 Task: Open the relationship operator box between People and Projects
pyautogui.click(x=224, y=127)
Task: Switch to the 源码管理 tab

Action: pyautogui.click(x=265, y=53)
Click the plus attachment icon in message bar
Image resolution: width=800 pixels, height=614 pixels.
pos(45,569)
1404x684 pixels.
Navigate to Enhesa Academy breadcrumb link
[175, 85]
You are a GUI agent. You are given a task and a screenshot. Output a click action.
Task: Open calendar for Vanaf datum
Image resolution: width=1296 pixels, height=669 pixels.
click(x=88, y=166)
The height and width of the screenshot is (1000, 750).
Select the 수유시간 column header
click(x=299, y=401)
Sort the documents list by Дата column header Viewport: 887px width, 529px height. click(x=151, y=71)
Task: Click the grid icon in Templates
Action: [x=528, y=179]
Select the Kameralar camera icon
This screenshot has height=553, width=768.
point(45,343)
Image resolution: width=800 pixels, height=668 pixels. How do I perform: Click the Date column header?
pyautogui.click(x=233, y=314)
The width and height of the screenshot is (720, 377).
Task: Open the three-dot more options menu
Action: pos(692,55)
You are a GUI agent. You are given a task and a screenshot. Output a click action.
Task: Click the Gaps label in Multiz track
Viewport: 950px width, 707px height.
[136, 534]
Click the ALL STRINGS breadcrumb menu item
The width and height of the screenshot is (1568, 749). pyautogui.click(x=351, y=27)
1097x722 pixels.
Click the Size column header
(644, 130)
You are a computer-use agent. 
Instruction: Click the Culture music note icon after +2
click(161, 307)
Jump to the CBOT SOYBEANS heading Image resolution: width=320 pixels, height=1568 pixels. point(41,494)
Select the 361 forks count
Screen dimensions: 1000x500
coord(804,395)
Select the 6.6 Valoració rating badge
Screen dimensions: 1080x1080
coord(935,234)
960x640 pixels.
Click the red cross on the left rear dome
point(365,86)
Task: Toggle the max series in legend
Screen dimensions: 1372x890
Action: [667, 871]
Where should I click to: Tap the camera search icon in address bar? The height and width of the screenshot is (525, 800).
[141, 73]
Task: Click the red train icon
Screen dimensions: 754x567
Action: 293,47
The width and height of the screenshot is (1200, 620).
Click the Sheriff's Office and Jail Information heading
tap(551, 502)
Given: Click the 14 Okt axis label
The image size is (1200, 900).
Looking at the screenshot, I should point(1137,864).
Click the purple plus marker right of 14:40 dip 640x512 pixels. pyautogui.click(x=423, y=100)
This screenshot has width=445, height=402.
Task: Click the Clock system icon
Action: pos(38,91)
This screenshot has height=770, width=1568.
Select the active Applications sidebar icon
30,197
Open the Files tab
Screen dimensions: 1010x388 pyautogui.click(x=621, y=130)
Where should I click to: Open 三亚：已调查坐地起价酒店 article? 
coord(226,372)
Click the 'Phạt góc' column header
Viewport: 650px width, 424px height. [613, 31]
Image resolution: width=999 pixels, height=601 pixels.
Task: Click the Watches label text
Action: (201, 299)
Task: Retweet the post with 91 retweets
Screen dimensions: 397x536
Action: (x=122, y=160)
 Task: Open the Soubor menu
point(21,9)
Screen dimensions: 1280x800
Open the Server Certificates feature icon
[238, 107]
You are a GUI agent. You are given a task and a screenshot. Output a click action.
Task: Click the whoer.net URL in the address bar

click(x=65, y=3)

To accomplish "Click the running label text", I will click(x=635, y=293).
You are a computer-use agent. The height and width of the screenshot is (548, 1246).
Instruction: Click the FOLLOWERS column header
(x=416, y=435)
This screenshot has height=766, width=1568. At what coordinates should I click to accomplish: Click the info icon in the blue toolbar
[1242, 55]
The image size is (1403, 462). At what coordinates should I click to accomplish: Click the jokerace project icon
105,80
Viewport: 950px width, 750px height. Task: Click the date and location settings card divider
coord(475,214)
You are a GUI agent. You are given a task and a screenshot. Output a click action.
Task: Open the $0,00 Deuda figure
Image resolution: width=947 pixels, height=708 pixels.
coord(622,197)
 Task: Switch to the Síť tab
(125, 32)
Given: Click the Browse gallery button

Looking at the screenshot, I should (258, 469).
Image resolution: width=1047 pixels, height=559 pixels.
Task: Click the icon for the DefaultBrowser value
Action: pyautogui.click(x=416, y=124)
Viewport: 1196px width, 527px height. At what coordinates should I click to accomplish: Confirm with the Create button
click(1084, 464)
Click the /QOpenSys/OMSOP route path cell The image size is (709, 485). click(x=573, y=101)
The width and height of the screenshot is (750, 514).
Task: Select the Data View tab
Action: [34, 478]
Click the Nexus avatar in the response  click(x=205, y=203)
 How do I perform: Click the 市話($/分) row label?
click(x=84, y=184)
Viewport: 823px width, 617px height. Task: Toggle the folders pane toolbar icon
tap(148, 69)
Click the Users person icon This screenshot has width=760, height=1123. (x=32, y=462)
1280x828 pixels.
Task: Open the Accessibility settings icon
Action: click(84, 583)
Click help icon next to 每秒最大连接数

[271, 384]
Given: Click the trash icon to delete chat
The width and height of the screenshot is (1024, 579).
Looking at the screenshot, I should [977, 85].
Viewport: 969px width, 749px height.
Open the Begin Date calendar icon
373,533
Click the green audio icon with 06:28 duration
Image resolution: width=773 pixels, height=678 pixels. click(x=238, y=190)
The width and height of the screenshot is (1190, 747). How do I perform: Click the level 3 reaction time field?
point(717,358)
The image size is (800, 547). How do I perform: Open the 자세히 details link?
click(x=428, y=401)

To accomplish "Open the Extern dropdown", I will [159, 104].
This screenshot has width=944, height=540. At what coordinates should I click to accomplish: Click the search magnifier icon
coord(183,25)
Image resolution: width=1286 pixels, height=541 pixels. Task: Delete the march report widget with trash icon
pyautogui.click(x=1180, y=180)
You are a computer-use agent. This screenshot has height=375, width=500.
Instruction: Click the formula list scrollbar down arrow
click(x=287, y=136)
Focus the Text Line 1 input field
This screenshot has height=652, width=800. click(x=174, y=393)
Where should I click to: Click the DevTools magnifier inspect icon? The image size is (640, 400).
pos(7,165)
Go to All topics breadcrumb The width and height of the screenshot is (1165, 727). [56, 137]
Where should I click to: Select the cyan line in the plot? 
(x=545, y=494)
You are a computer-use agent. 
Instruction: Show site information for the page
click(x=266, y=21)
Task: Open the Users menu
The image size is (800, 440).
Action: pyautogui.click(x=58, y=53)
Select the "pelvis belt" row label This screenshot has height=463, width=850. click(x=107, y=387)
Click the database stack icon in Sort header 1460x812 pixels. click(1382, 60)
########################################
**What you are asked to do:** Repeat every record above exactly as it appears.

**Response area:**
 Task: Open the relationship operator box between People and Projects
pyautogui.click(x=224, y=127)
Task: Switch to the 源码管理 tab

Action: pyautogui.click(x=265, y=53)
Click the plus attachment icon in message bar
Image resolution: width=800 pixels, height=614 pixels.
pos(45,569)
1404x684 pixels.
Navigate to Enhesa Academy breadcrumb link
[175, 85]
You are a GUI agent. You are given a task and a screenshot. Output a click action.
Task: Open calendar for Vanaf datum
Image resolution: width=1296 pixels, height=669 pixels.
click(x=88, y=166)
The height and width of the screenshot is (1000, 750).
Select the 수유시간 column header
click(x=299, y=401)
Sort the documents list by Дата column header Viewport: 887px width, 529px height. click(x=151, y=71)
Task: Click the grid icon in Templates
Action: [x=528, y=179]
Select the Kameralar camera icon
This screenshot has height=553, width=768.
point(45,343)
Image resolution: width=800 pixels, height=668 pixels. How do I perform: Click the Date column header?
pyautogui.click(x=233, y=314)
The width and height of the screenshot is (720, 377).
Task: Open the three-dot more options menu
Action: pos(692,55)
You are a GUI agent. You are given a task and a screenshot. Output a click action.
Task: Click the Gaps label in Multiz track
Viewport: 950px width, 707px height.
[136, 534]
Click the ALL STRINGS breadcrumb menu item
The width and height of the screenshot is (1568, 749). pyautogui.click(x=351, y=27)
1097x722 pixels.
Click the Size column header
(644, 130)
You are a computer-use agent. 
Instruction: Click the Culture music note icon after +2
click(161, 307)
Jump to the CBOT SOYBEANS heading Image resolution: width=320 pixels, height=1568 pixels. point(41,494)
Select the 361 forks count
Screen dimensions: 1000x500
coord(804,395)
Select the 6.6 Valoració rating badge
Screen dimensions: 1080x1080
coord(935,234)
960x640 pixels.
Click the red cross on the left rear dome
point(365,86)
Task: Toggle the max series in legend
Screen dimensions: 1372x890
Action: [667, 871]
Where should I click to: Tap the camera search icon in address bar? The height and width of the screenshot is (525, 800).
[141, 73]
Task: Click the red train icon
Screen dimensions: 754x567
Action: 293,47
The width and height of the screenshot is (1200, 620).
Click the Sheriff's Office and Jail Information heading
tap(551, 502)
Given: Click the 14 Okt axis label
The image size is (1200, 900).
Looking at the screenshot, I should point(1137,864).
Click the purple plus marker right of 14:40 dip 640x512 pixels. pyautogui.click(x=423, y=100)
This screenshot has width=445, height=402.
Task: Click the Clock system icon
Action: pos(38,91)
This screenshot has height=770, width=1568.
Select the active Applications sidebar icon
30,197
Open the Files tab
Screen dimensions: 1010x388 pyautogui.click(x=621, y=130)
Where should I click to: Open 三亚：已调查坐地起价酒店 article? 
coord(226,372)
Click the 'Phạt góc' column header
Viewport: 650px width, 424px height. [613, 31]
Image resolution: width=999 pixels, height=601 pixels.
Task: Click the Watches label text
Action: (201, 299)
Task: Retweet the post with 91 retweets
Screen dimensions: 397x536
Action: (x=122, y=160)
 Task: Open the Soubor menu
point(21,9)
Screen dimensions: 1280x800
Open the Server Certificates feature icon
[238, 107]
You are a GUI agent. You are given a task and a screenshot. Output a click action.
Task: Click the whoer.net URL in the address bar

click(x=65, y=3)

To accomplish "Click the running label text", I will click(x=635, y=293).
You are a computer-use agent. The height and width of the screenshot is (548, 1246).
Instruction: Click the FOLLOWERS column header
(x=416, y=435)
This screenshot has height=766, width=1568. At what coordinates should I click to accomplish: Click the info icon in the blue toolbar
[1242, 55]
The image size is (1403, 462). At what coordinates should I click to accomplish: Click the jokerace project icon
105,80
Viewport: 950px width, 750px height. Task: Click the date and location settings card divider
coord(475,214)
You are a GUI agent. You are given a task and a screenshot. Output a click action.
Task: Open the $0,00 Deuda figure
Image resolution: width=947 pixels, height=708 pixels.
coord(622,197)
 Task: Switch to the Síť tab
(125, 32)
Given: Click the Browse gallery button

Looking at the screenshot, I should (258, 469).
Image resolution: width=1047 pixels, height=559 pixels.
Task: Click the icon for the DefaultBrowser value
Action: pyautogui.click(x=416, y=124)
Viewport: 1196px width, 527px height. At what coordinates should I click to accomplish: Confirm with the Create button
click(1084, 464)
Click the /QOpenSys/OMSOP route path cell The image size is (709, 485). click(x=573, y=101)
The width and height of the screenshot is (750, 514).
Task: Select the Data View tab
Action: [34, 478]
Click the Nexus avatar in the response  click(x=205, y=203)
 How do I perform: Click the 市話($/分) row label?
click(x=84, y=184)
Viewport: 823px width, 617px height. Task: Toggle the folders pane toolbar icon
tap(148, 69)
Click the Users person icon This screenshot has width=760, height=1123. (x=32, y=462)
1280x828 pixels.
Task: Open the Accessibility settings icon
Action: click(84, 583)
Click help icon next to 每秒最大连接数

[271, 384]
Given: Click the trash icon to delete chat
The width and height of the screenshot is (1024, 579).
Looking at the screenshot, I should [977, 85].
Viewport: 969px width, 749px height.
Open the Begin Date calendar icon
373,533
Click the green audio icon with 06:28 duration
Image resolution: width=773 pixels, height=678 pixels. click(x=238, y=190)
The width and height of the screenshot is (1190, 747). How do I perform: Click the level 3 reaction time field?
point(717,358)
The image size is (800, 547). How do I perform: Open the 자세히 details link?
click(x=428, y=401)

To accomplish "Open the Extern dropdown", I will [159, 104].
This screenshot has width=944, height=540. At what coordinates should I click to accomplish: Click the search magnifier icon
coord(183,25)
Image resolution: width=1286 pixels, height=541 pixels. Task: Delete the march report widget with trash icon
pyautogui.click(x=1180, y=180)
You are a computer-use agent. This screenshot has height=375, width=500.
Instruction: Click the formula list scrollbar down arrow
click(x=287, y=136)
Focus the Text Line 1 input field
This screenshot has height=652, width=800. click(x=174, y=393)
Where should I click to: Click the DevTools magnifier inspect icon? The image size is (640, 400).
pos(7,165)
Go to All topics breadcrumb The width and height of the screenshot is (1165, 727). [56, 137]
Where should I click to: Select the cyan line in the plot? 
(x=545, y=494)
You are a computer-use agent. 
Instruction: Show site information for the page
click(x=266, y=21)
Task: Open the Users menu
The image size is (800, 440).
Action: pyautogui.click(x=58, y=53)
Select the "pelvis belt" row label This screenshot has height=463, width=850. click(x=107, y=387)
Click the database stack icon in Sort header 1460x812 pixels. click(1382, 60)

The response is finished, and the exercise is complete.